Exercise prompt:
The records below are made of lines; count those holding the word "favorites" and give the number only.

**** Material for this exercise ****

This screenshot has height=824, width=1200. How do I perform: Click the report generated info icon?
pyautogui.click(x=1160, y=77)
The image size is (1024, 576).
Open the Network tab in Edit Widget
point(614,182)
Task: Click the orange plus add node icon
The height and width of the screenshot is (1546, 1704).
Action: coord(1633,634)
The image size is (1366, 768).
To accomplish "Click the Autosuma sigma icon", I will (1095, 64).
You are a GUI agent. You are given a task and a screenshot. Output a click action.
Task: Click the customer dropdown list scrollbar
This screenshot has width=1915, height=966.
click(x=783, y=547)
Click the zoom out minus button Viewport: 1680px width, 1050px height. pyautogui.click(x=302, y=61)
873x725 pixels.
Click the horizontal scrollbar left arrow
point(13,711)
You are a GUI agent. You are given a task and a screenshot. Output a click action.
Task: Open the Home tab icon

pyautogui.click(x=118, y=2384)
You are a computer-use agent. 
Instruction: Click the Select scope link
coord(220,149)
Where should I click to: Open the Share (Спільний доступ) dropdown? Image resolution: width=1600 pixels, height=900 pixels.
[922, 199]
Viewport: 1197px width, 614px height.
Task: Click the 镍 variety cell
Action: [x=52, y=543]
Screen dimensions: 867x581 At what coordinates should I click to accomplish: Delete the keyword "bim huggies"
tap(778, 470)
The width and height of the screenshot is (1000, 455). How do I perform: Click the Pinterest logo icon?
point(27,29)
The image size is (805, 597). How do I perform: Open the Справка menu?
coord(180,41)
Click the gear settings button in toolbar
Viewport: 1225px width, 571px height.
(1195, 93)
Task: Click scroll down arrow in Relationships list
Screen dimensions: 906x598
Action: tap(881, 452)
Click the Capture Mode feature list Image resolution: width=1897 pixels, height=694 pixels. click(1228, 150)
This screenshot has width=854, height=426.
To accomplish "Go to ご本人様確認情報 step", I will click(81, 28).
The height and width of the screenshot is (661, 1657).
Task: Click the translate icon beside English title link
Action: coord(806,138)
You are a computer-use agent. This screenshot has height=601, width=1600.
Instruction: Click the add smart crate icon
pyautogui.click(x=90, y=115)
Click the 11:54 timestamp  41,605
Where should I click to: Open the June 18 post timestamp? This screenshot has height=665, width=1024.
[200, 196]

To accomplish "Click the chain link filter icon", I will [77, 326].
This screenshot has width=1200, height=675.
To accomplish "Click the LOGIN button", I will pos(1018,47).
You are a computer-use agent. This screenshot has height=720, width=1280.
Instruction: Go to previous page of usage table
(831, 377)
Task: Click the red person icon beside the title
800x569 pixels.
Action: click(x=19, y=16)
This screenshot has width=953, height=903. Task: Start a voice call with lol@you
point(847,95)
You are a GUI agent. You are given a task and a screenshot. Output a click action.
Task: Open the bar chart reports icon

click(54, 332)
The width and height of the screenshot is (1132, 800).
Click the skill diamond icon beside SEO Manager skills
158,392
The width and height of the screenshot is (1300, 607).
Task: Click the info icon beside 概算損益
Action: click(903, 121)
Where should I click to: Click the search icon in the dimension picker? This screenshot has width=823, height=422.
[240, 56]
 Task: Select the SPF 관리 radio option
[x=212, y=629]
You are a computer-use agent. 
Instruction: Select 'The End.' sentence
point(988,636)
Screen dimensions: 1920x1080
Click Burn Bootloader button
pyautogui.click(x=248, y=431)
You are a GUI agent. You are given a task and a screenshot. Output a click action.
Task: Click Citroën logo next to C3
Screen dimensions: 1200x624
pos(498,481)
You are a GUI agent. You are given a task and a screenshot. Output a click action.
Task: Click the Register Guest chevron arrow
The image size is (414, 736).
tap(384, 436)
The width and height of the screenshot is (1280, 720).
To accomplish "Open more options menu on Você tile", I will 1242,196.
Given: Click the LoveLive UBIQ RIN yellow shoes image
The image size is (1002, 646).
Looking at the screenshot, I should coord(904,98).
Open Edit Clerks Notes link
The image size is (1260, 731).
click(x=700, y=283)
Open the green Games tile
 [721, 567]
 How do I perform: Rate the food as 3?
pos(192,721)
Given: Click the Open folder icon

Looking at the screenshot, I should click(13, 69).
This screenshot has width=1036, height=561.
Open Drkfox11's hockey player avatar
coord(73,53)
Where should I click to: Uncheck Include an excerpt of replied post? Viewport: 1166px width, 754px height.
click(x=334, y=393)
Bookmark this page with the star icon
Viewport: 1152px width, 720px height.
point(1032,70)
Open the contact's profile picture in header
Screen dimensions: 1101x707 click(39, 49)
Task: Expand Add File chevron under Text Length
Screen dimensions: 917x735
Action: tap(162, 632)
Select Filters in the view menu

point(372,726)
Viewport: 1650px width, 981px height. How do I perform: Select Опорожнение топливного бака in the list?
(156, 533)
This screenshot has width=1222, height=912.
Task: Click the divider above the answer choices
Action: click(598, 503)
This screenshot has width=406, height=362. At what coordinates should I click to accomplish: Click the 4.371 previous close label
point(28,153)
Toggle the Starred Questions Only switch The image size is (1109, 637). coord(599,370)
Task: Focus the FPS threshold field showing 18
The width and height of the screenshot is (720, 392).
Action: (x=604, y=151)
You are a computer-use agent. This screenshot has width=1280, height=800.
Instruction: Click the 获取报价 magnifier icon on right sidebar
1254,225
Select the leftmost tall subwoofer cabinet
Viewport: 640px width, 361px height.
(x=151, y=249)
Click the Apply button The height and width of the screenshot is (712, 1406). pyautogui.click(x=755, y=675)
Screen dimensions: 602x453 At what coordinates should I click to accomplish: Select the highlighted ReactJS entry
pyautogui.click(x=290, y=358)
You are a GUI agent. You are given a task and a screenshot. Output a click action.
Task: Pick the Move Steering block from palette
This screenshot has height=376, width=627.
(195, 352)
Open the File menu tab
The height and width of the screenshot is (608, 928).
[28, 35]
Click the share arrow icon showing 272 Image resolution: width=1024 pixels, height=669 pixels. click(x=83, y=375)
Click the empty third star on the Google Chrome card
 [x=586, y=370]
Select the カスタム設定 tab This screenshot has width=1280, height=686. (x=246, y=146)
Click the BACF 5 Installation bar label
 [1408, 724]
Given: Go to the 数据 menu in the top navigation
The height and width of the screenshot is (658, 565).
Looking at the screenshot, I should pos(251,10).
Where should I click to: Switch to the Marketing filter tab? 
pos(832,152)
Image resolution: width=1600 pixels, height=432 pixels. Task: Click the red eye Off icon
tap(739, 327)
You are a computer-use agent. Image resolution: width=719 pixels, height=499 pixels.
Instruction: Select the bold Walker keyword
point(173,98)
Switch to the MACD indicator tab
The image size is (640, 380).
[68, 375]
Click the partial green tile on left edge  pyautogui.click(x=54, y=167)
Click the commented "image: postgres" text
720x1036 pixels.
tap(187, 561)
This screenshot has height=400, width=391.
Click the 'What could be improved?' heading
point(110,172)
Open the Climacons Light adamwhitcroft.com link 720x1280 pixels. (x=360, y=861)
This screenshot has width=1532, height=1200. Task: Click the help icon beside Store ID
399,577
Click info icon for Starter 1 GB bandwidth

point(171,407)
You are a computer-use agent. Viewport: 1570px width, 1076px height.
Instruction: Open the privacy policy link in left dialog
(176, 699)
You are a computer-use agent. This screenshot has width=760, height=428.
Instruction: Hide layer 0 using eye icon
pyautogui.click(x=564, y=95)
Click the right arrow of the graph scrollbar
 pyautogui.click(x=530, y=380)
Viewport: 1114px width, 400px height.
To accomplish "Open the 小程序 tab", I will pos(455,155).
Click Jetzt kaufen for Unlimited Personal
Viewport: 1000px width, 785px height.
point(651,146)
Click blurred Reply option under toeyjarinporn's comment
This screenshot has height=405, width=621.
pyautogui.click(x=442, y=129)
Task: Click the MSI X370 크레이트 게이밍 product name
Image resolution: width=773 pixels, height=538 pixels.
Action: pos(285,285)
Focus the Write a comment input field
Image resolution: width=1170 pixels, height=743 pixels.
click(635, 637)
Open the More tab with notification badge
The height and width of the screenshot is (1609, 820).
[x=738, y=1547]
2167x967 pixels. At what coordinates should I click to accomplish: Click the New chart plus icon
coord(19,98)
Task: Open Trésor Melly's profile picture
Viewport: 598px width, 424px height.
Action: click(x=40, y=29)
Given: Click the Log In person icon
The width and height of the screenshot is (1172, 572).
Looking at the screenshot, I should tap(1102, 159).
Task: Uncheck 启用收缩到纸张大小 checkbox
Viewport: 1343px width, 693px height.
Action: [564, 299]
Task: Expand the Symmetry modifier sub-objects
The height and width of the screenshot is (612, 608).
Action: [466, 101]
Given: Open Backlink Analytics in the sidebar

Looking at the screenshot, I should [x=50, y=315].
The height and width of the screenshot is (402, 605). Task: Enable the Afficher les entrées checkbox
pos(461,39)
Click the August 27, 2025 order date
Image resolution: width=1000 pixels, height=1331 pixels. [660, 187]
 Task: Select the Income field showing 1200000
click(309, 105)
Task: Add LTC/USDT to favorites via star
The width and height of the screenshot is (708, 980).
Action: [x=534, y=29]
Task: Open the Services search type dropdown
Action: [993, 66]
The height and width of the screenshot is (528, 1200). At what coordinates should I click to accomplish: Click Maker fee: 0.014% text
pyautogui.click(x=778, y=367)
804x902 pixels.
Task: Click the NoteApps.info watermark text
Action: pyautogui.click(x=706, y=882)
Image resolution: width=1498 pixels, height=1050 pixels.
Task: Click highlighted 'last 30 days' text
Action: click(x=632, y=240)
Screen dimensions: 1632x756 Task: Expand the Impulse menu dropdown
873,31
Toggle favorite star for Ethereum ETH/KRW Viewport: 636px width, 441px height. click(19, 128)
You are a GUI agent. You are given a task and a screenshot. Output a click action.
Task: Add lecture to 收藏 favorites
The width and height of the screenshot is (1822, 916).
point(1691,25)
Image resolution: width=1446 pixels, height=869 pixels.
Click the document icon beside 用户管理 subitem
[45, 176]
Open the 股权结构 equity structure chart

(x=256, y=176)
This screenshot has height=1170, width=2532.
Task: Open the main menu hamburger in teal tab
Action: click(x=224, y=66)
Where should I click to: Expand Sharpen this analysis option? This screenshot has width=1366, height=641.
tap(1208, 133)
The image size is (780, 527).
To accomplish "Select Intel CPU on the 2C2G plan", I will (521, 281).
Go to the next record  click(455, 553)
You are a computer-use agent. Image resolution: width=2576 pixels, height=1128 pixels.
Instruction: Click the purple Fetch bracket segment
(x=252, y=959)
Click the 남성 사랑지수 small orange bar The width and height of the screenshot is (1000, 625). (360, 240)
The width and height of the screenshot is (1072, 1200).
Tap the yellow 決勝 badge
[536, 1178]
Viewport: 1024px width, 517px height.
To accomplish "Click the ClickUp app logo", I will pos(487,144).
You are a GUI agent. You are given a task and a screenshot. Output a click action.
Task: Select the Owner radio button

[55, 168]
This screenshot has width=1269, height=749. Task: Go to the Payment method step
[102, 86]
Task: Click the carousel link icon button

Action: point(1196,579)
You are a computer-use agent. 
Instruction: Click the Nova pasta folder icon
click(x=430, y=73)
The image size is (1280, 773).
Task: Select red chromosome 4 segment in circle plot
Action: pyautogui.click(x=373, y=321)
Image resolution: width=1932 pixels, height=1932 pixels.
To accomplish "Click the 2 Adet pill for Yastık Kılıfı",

****

Result of this exercise:
2